To understand this question, one can make use of the fact that that QM is equivalent to 1D statistical mechanics. The relation is, that the trace over the quantum mechanical time evolution operator taken at imaginary time corresponds to the (canonical) partition function of an 1D statistical mechanics system at finite temperature

\(Z(\beta) = \text{trace} \{ U(i\beta)\} = \sum\limits_{\alpha}\langle \alpha | e^{-\frac{H}{k_BT}}|\alpha\rangle = \sum\limits_{\alpha}e^{-\beta\epsilon_{\alpha}}\)

In statistical mechanics, a phase transition corresponds to a qualitative change in the behavior of the many particle system. The partition sum diverges and the correlation length becomes infinite.

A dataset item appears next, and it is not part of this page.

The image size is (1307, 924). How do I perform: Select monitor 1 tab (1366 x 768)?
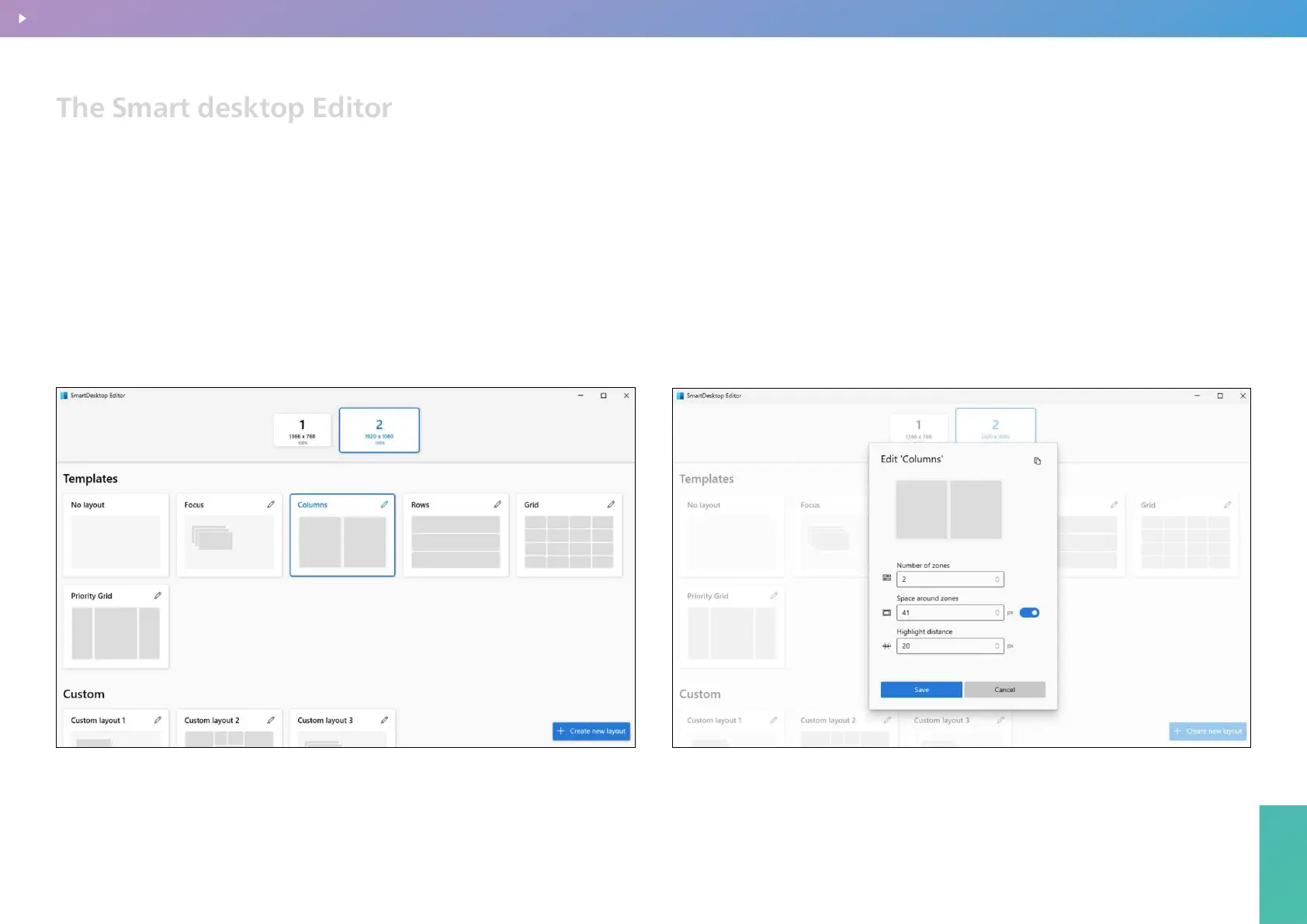[303, 430]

For the example of an 1D Gaussian model

\(Z = \text{Tr}(q)\prod\limits_{j=1}^N\exp(w(q_j,q_{j+1}))\)

with

\(w(q,q') = -\frac{1}{4} (q^2 + q'^2) + Kqq'\)

it can be shown by applying the transfer matrix method that the correlation length is given by

\(\xi = \frac{a}{\epsilon_1 -\epsilon_0}\)

where $a$ corresponds to the lattice spacing and $\epsilon_0$ and $\epsilon_1$ are the energy of the ground and first excited state of the corresponding quantum system respectively.

From this one can see, that the correlation length becomes infinite as the ground state gets degenerated.

\((\epsilon_1 - \epsilon_0) \rightarrow 0\)

Physically, this means in this example that a symmetry of the quantum system gets restored.